Wakil Ketua DPR RI Korinbang Rachmat Gobel mengapresiasi langkah strategis yang akan dilakukan Budi Gunadi Sadikin. Rachmat menilai pemerintah memang perlu memberi perhatian dan stimulus yang lebih besar bagi pengembangan industri alat kesehatan nasional karena sampai saat ini ketergantungan terhadap impor sangat besar, di atas 90%.

Langkah Menkes ini ungkap dia tidak hanya akan mengurangi ketergantungan pada pasar luar negeri, dan sekaligus untuk menggerak ekonomi dan membuka lapangan kerja.

“Potensi industri alat kesehatan nasional sesungguhnya sangat besar, untuk itu perlu digarap secara lebih serius. Industri ini memang berbasis riset sehingga pengembangan membutuhkan biaya besar karena itu perlu dukungan penuh dari pemerintah,” kata Rachmat.

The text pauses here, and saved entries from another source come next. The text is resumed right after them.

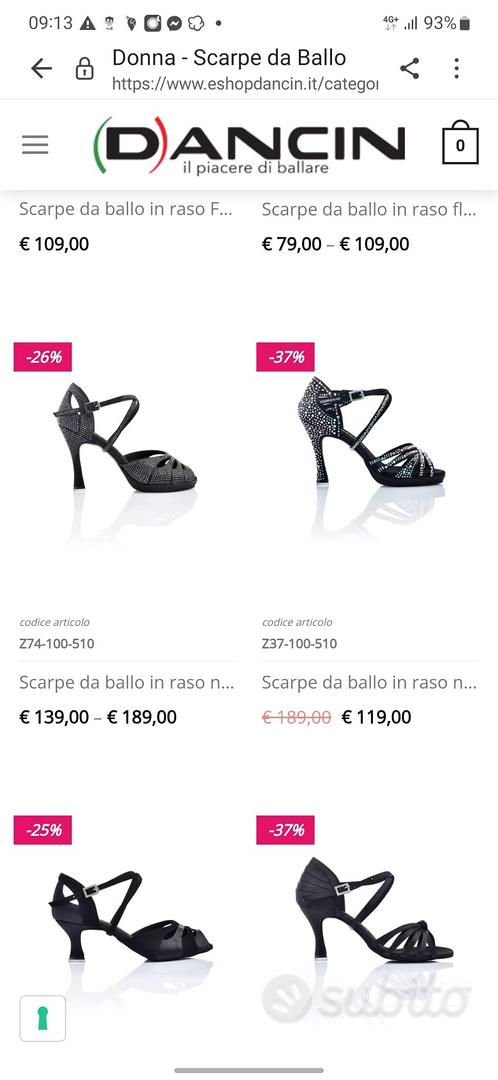Open the "Scarpe da ballo in raso fl..." product
The width and height of the screenshot is (498, 1080).
click(x=369, y=209)
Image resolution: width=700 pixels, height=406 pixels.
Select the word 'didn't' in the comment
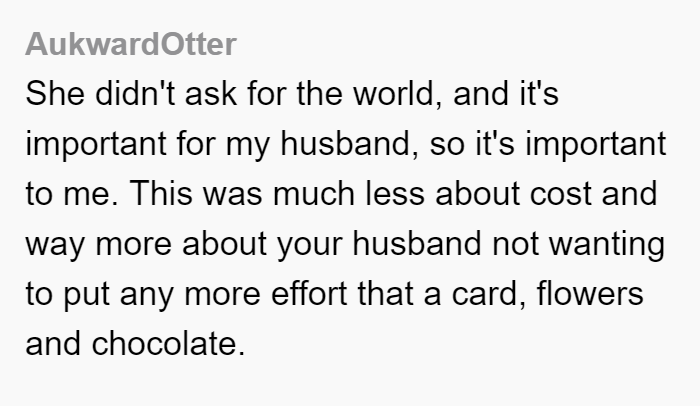pyautogui.click(x=135, y=94)
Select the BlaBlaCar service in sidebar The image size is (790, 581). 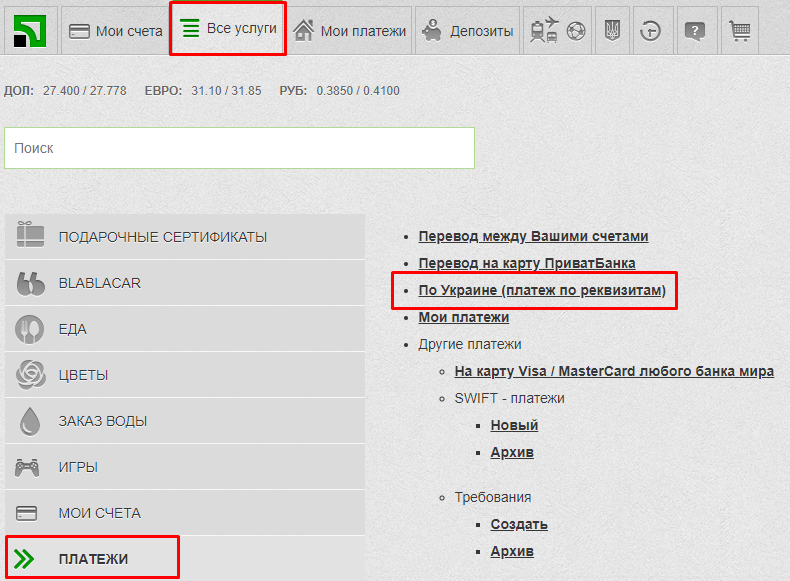pos(185,283)
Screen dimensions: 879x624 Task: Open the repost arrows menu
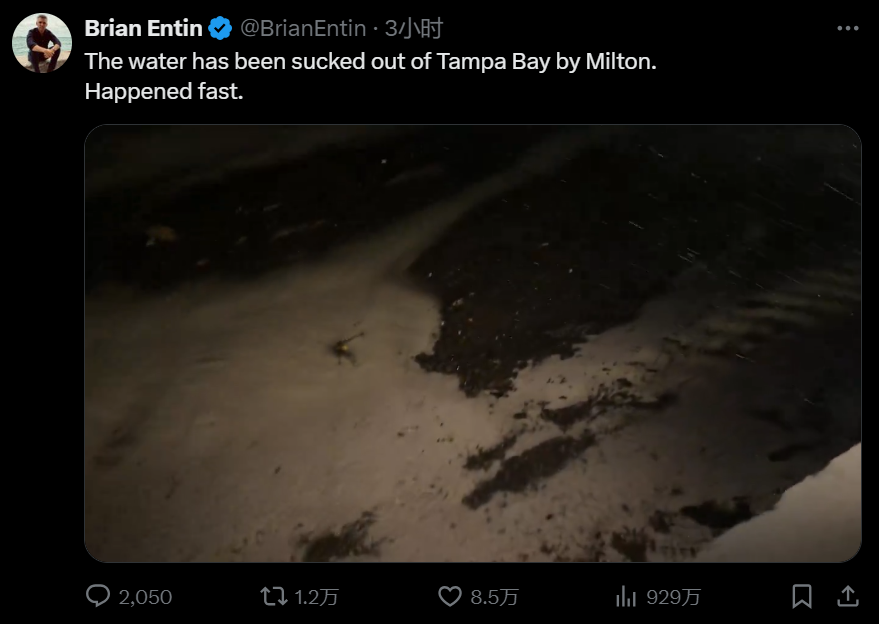(273, 596)
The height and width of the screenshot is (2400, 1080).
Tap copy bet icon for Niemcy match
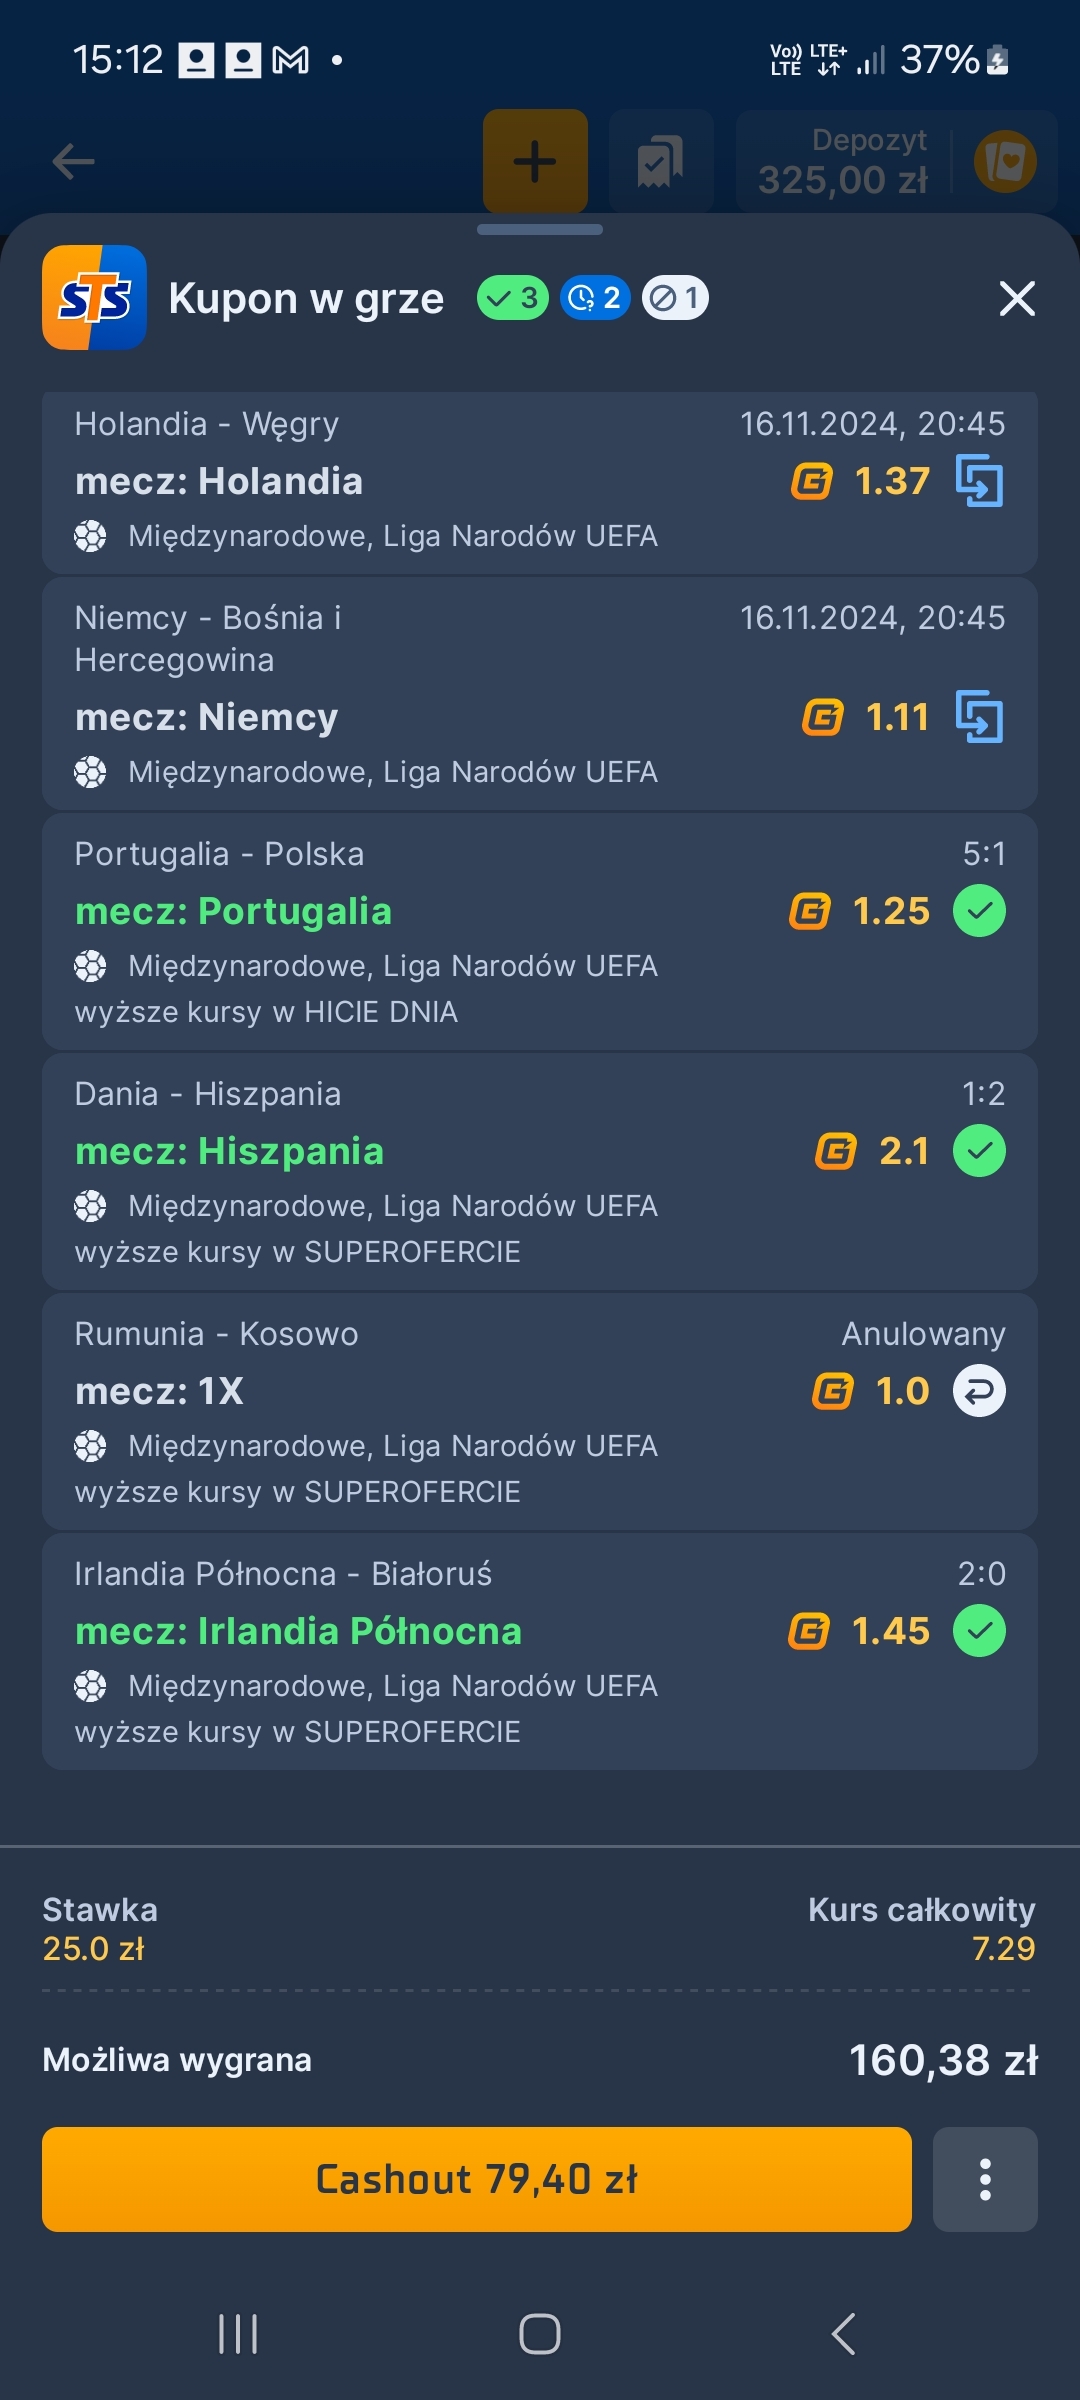point(979,717)
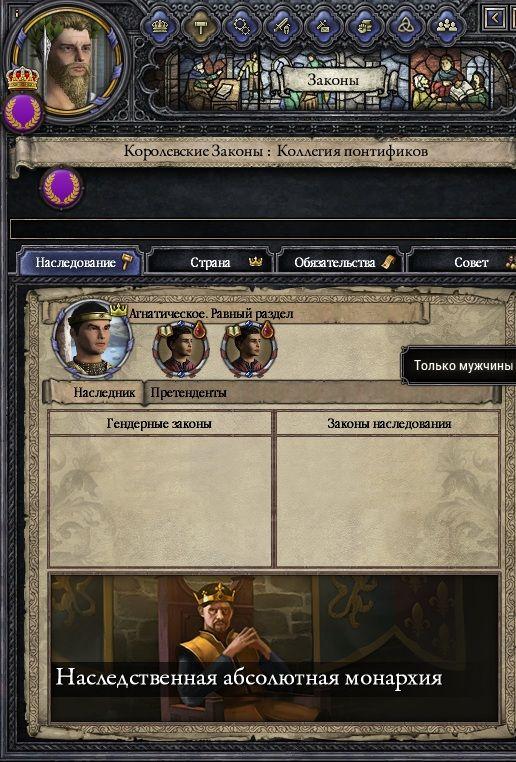Switch to the Обязательства tab
The image size is (516, 762).
pyautogui.click(x=340, y=262)
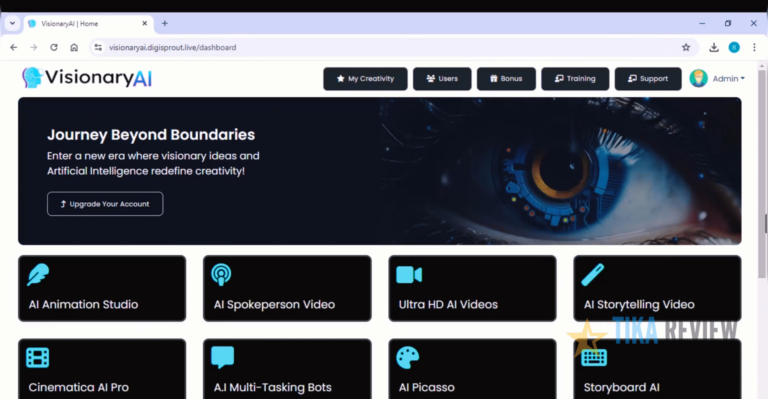This screenshot has height=399, width=768.
Task: Click the AI Storytelling Video pen icon
Action: point(593,275)
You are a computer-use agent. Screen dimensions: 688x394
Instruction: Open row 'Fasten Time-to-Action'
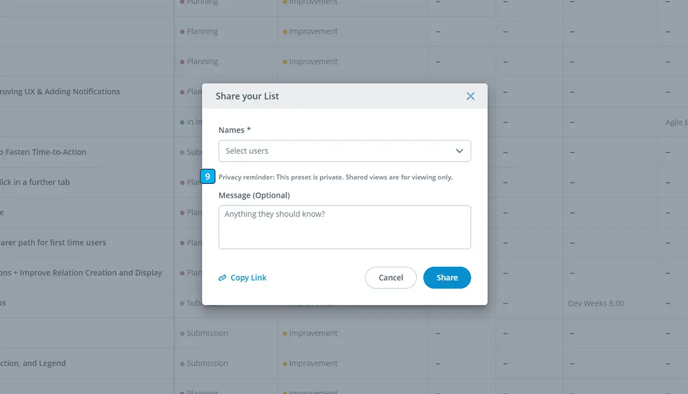(x=43, y=152)
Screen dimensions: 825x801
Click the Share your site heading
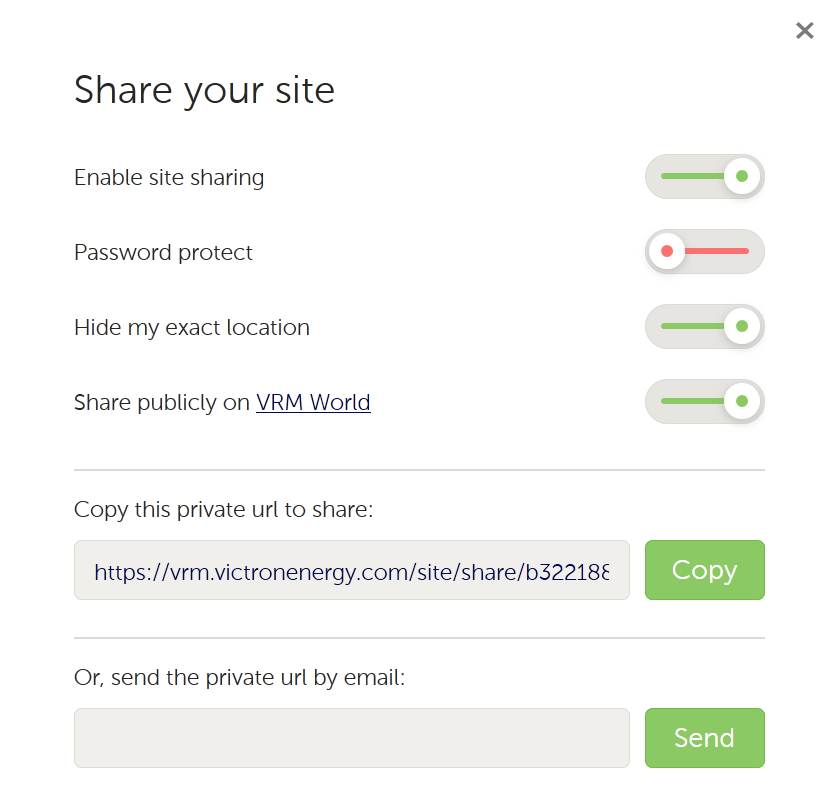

Direktur PHC Indonesia Dewanto Hari Sulaksono, mengatakan bahwa salah satu produk alkes PHC Indonesia adalah ventilator Vent-I Essential 3.5. yang merupakan hasil kerjasama dengan Institut Teknologi Bandung (ITB).

Alat ini diklaim efektif dan banyak dibutuhkan dalam menangani pasien Covid-19 fase 2, yaitu pasien yang masih bisa bernafas secara mandiri, namun saturasi oksigen nya di bawah 50%.

"Ventilator ini mampu meningkatkan oksigen pasien ke ke level yang cukup, yaitu di atas 50% secara terus menerus dengan tekanan terukur (5-15cmH2O)," terangnya.

Menurutnya melalui kerjasama tersebut, PHC Indonesia yang selama ini dikenal sebagai pelaku industri alat kesehatan yang lebih dari 85% di pasar ekspor, mampu menekan harga ventilator CPAP VEnti-I menjadi jauh lebih murah.

Alat ini dijual dengan harga Rp60 juta per unit, jauh di bawah produk impor Rp180 juta-Rp230 juta. "Ini terjadi karena sebagian besar yaitu sekitar 60% dari komponen Ventilator CPAP Vent-I menggunakan produk lokal," ujarnya.

Namun begitu, secara kualitas Ventilator CPAP Vent-I tidak kalah dengan produk impor karena mampu memenuhi standar internasional yaitu International Electronical Commission (IEC 60601) dan standar persyaratan ventilator (IEC80601), standar kompatibilitas elektromagnetik (Electro Magnetic Compatibility/EMC) EN55011 - CISPR 11.